------ Data provided ------

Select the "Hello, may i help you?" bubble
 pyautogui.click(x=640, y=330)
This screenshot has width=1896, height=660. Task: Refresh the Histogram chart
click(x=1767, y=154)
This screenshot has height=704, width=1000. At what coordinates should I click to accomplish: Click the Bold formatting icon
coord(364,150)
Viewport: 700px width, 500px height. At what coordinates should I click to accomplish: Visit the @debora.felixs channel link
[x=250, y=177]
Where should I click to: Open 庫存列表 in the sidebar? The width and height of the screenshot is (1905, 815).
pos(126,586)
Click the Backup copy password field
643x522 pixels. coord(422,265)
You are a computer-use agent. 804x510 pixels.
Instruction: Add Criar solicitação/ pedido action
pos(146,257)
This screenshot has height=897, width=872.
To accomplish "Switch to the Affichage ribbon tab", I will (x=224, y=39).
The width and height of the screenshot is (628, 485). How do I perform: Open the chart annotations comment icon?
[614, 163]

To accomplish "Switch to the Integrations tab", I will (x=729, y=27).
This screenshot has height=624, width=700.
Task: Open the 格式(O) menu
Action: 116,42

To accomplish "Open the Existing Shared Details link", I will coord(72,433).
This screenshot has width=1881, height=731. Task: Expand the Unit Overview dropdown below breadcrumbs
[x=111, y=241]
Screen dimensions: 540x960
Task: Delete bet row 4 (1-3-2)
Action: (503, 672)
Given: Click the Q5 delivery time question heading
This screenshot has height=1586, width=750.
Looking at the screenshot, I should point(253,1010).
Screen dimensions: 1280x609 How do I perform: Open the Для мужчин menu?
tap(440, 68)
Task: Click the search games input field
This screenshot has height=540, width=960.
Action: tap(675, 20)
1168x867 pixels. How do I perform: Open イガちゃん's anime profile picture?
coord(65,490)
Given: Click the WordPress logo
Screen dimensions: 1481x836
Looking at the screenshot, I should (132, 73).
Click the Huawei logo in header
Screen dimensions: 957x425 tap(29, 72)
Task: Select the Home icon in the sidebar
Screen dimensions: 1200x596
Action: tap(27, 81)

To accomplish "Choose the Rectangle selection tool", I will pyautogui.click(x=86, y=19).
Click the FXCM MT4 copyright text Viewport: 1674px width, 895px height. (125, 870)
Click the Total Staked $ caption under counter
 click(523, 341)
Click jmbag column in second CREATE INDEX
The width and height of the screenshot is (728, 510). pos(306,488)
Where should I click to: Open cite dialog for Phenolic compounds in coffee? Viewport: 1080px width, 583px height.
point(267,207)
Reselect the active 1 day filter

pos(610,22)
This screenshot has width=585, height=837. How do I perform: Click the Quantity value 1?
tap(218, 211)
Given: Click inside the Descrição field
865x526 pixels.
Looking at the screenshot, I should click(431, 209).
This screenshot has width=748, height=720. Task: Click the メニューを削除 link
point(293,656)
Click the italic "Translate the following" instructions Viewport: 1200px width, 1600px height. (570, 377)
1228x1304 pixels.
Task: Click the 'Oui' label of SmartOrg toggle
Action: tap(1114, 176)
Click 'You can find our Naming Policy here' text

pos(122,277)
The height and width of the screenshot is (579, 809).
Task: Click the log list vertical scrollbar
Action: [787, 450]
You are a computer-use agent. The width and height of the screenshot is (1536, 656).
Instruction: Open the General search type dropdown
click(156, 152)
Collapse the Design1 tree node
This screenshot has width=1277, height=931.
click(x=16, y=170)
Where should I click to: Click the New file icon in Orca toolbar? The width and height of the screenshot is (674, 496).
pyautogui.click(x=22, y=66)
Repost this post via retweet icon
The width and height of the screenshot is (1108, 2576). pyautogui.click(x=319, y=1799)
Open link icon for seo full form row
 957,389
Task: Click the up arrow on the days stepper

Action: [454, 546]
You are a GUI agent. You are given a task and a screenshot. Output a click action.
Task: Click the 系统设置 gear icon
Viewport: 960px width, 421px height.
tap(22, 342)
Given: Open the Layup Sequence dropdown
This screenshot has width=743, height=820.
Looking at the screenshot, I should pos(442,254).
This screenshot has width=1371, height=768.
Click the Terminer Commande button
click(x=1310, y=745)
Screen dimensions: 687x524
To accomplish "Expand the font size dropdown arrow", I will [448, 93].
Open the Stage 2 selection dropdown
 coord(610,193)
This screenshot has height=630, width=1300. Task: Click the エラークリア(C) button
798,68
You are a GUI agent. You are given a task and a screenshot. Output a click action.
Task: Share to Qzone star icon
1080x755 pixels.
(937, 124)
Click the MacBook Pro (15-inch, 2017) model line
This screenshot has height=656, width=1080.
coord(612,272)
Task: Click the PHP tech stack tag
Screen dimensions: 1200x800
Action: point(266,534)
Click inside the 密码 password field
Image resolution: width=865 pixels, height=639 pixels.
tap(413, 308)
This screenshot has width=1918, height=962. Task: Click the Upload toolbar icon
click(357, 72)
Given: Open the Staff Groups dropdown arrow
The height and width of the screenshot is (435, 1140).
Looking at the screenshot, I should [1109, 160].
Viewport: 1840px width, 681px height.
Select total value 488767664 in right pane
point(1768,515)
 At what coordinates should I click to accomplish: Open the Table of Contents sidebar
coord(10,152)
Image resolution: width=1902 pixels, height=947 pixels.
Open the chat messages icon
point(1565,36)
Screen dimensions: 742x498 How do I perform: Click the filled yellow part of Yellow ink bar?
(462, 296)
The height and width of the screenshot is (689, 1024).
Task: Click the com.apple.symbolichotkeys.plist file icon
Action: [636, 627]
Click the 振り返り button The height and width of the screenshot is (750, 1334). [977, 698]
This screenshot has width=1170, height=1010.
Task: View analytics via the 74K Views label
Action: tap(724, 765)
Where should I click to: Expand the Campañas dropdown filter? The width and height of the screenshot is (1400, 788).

------

Task brief: If a line in the records above contains "computer", copy that line.

Your solution:
You are a computer-use agent. 804x510 pixels.
You are a computer-use agent. The width and height of the screenshot is (1536, 656).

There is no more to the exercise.